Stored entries

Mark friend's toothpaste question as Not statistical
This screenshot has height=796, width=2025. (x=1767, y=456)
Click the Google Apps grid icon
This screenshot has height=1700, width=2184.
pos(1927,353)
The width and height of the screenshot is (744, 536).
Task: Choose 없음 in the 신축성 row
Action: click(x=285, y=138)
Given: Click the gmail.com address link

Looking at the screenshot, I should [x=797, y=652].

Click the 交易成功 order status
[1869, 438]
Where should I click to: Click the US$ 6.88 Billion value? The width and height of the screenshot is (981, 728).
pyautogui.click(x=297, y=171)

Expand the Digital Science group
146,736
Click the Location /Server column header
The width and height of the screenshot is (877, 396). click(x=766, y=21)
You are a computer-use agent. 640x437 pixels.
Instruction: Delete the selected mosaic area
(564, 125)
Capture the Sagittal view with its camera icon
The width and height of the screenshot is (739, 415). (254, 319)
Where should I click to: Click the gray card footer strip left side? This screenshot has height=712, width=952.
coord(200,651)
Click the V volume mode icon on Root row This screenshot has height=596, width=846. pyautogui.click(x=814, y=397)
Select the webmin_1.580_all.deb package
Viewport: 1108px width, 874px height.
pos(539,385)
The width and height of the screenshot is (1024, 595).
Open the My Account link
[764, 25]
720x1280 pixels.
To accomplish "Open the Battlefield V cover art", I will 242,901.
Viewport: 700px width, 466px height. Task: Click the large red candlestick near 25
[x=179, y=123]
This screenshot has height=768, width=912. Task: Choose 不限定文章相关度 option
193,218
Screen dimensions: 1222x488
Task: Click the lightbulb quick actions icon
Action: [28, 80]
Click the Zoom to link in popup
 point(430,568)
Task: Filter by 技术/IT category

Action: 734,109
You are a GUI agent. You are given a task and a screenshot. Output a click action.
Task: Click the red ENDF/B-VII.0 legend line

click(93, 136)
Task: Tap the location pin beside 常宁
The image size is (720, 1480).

What you should do: Check each line of the entries above, and show every one holding the word "agent".

Worked solution:
You are a computer-use agent. 640x437 pixels.
You are a GUI agent. You are given a task and a screenshot. Output a click action.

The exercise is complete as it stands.